The initial agnostic genome-wide association analysis of 736 HAPI Heart Study subjects with the Affymetrix 500K SNP genotype data identified a cluster of SNPs on chromosome 4 significantly associated with [sVEGFR2]. The top 687 serum [sVEGFR2]-associated SNPs were all on chromosome 4 and spanned a 3.5 Mb region that included several candidate genes including FIP1L1, PDGFRA, KIT, and KDR (Fig. 2 and Table 2). For the most significant SNP, rs725344, the effect size of each copy of the minor T allele (allele frequency = 0.12) was a decrease of 1.32 ng/mL [sVEGFR2] (p = 8×10−26).

Figure 2.

Figure 2

Genomewide association of SNPs with serum [sVEGFR2]. Manhattan plot of each SNP on the genotyping platform by chromosome (horizontal axis) vs. the −log P value for association with serum [sVEGFR2] (vertical axis). Chr = chromosome.

Table 2.

Top 20 SNPs on genome-wide association scan for [sVEGFR2].

SNP CHR POS FREQ β SNP P-value
rs725344 4 54371725 0.88 1.32 4.76E-25
rs7674066 4 54417731 0.80 0.88 1.51E-17
rs12650282 4 57428361 0.67 0.70 4.64E-16
rs2898989 4 54375636 0.21 −0.79 8.53E-16
rs10018606 4 57833169 0.78 0.81 1.03E-15
rs4865033 4 56324164 0.55 −0.65 7.69E-15
rs12641893 4 56323282 0.45 0.65 7.74E-15
rs11133292 4 54402456 0.71 0.71 1.23E-14
rs10780091 4 54400288 0.28 −0.68 4.08E-13
rs4272068 4 56304297 0.33 0.63 2.03E-12
rs4864562 4 56283606 0.31 0.67 4.79E-12
rs2703469 4 55142857 0.78 0.69 7.41E-12
rs17087713 4 57794798 0.79 0.71 8.58E-12
rs17183291 4 57628147 0.83 0.73 8.66E-12
rs4865181 4 57658226 0.29 −0.61 9.76E-12
rs10016091 4 53686267 0.63 0.59 1.01E-11
rs17463708 4 47580771 0.15 −0.80 1.62E-11
rs4865165 4 57460303 0.45 −0.56 5.36E-11
rs17698672 4 53406391 0.90 0.88 5.46E-11
rs9999844 4 57797310 0.21 −0.69 5.64E-11

CHR- chromosome, POS- position, FREQ- frequency of the coded allele, β SNP- effect size (ng/mL) for the coded allele on serum sVEGFR2 concentrations.

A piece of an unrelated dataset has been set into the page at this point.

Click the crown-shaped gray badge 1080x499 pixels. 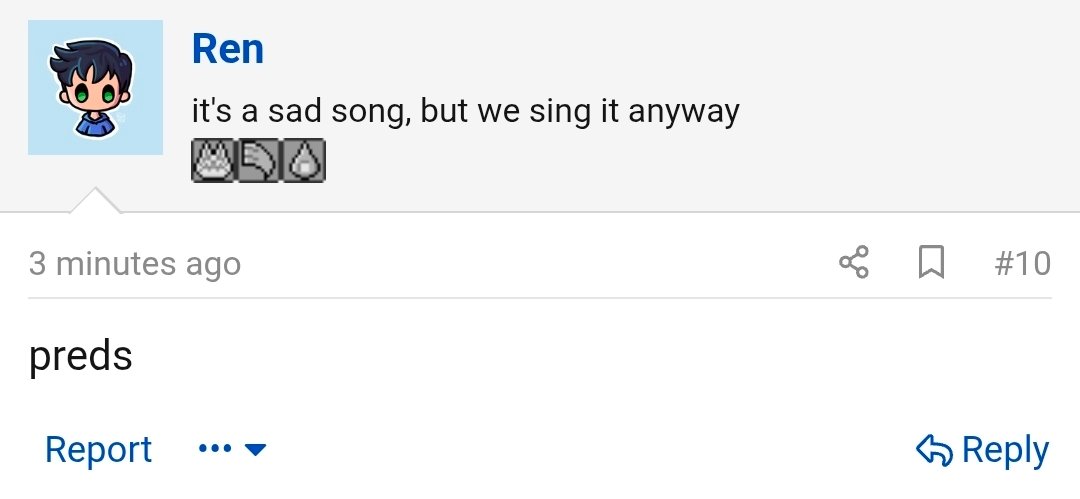[212, 161]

The strong association of [sVEGFR2] with multiple SNPs on chromosome 4q11-q12 and inferences from the known founder population structure of the Lancaster County Amish guided further analysis. The causative SNP was expected to be in strong linkage disequilibrium with rs725344 and might have been introduced into the Lancaster County Amish population through a single or small number of founders. The rs725344 mutation therefore marks a broader founder haplotype such that all SNPs on this haplotype show association with [sVEGFR2]. Because this haplotype would have been passed down from the founder(s) to the present day Lancaster County Amish for only 12–14 generations, opportunity for recombination would be limited and the causative variants could be up to several Mb away. Consistent with this assumption, we performed multivariate regression association analysis with single time-point serum [sVEGFR2] in 128 unrelated advanced solid tumor patients enrolled in clinical trials at the University of Chicago. We detected no association between rs725344 (allele frequency = 0.20) and serum [sVEGFR2] (β= 0.23 ng/mL, p = 0.51) in this heterogeneous cancer patient population.

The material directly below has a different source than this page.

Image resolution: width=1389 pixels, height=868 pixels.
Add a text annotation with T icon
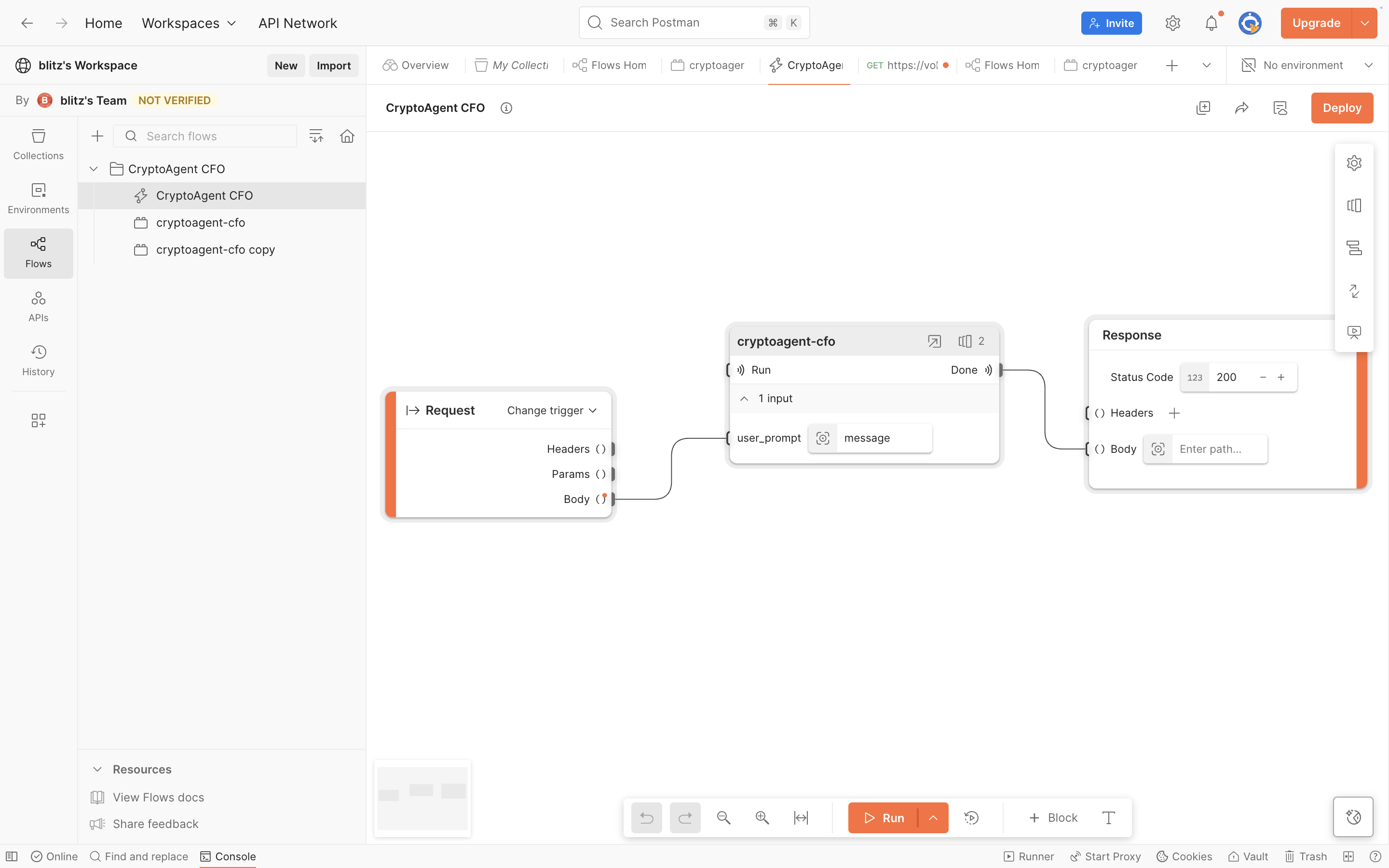1108,817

Based on the assumption that rs725344 was in linkage disequilibrium (LD) with a functional variant within a broad linkage peak in the Amish, but not in LD in the heterogeneous cancer patient population, we pursued two approaches to identify variants with detectable effects on [sVEGFR2]. First, we identified candidate variants in the larger population within the 3.5 Mb linkage peak and tested their association with [sVEGFR2] directly in the 128 cancer patients. Subsequently, we evaluated candidate loci in the KDR gene in the Amish using the Illumina cardiovascular disease (IBC) chip, which had more extensive coverage of KDR, including rare coding region alleles(30).

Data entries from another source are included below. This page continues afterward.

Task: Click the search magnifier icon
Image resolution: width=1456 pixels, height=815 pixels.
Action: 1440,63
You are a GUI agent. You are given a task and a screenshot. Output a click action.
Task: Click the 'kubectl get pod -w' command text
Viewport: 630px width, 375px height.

Evaluation of Candidate Gene Variants for Association with [sVEGFR2]

We used the bioinformatics tool SCAN(35) to identify all genes within the locus and then accessed the 1000 Genomes Project(36) to identify all missense polymorphisms within those genes. This approach identified four coding variants (Supplementary Table 1) within FIP1L, PDGFRA, and KDR with minor allele frequencies > 0.02 in populations of European ancestry. Additionally, the common polymorphism in the 5′-untranslated region of KDR, rs7667298, had been demonstrated to affect VEGFR2 expression in vitro (37). None of these candidate variants demonstrated association with [sVEGFR2] in the heterogeneous cancer patient population (study 2 cohort, see Materials and Methods) (Supplementary Table 1).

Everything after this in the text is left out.